FIG 3.

Assembly of the Lpt complex by Pa-LptC and LptC chimeras. Dodecyl β-d-maltoside-solubilized total membranes from AMM04 strains harboring pGS100 derivatives expressing the His-tagged proteins of interest were affinity purified using a Talon metal affinity resin, as described in Materials and Methods. Proteins were then fractionated by SDS-PAGE and immunoblotted with suitable antibodies to detect the corresponding proteins in the fraction. (A) Assembly of the Lpt IM complex. Samples were prepared from AMM04 harboring the pGS100 derivatives pGS108 (expressing Ec-LptC-H, CCC), pGS200 (expressing Pa-LptC-H, PPP), or those expressing His-tagged LptC chimeras, namely, pGS201H (CPP-H), pGS202H (PCC-H), pGS203H (CPC-H), pGS204H (PCP-H), pGS206H (CCP-H), and pGS207H (PPC-H).

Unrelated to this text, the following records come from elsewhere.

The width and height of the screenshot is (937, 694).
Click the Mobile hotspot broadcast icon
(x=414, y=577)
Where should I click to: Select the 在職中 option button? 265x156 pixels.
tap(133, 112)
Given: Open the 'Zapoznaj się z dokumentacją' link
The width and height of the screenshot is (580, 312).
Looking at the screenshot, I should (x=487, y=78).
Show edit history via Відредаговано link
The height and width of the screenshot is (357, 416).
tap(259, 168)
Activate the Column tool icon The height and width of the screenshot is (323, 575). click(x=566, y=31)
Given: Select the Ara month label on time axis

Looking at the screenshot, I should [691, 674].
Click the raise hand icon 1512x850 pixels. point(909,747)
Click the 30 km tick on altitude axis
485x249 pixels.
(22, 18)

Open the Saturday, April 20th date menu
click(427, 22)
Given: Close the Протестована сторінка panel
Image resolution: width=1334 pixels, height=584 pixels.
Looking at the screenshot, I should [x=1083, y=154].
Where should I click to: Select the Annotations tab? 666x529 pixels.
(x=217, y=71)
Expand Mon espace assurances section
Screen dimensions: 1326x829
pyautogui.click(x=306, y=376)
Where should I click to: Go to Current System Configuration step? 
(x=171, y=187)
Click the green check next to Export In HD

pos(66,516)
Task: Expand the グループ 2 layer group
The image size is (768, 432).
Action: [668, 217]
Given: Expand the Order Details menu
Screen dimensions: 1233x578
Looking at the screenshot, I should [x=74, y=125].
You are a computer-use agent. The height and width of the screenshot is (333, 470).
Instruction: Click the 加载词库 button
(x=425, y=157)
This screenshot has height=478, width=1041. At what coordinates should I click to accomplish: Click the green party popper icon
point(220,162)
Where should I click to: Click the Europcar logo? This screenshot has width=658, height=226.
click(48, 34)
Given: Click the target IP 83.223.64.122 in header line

Immunoblotting was performed with anti-LptF and anti-His antibodies to detect LptF and the different His-tagged LptC forms, respectively, which display different electrophoretic mobility on SDS-PAGE. (B) Assembly of the transenvelope Lpt complex. Samples were prepared from AM604 harboring pGS108 (Ec-LptC-H, CCC), pGS200 (Pa-LptC-H, PPP), the His-tagged LptC CCP chimera (pGS206H), or pGS100 expressing the His tag (−) as a negative control. Immunoblotting was performed with the antibodies anti-His (to detect the different LptC forms) and anti-LptA, anti-LptB, anti-LptF, and anti-LptD.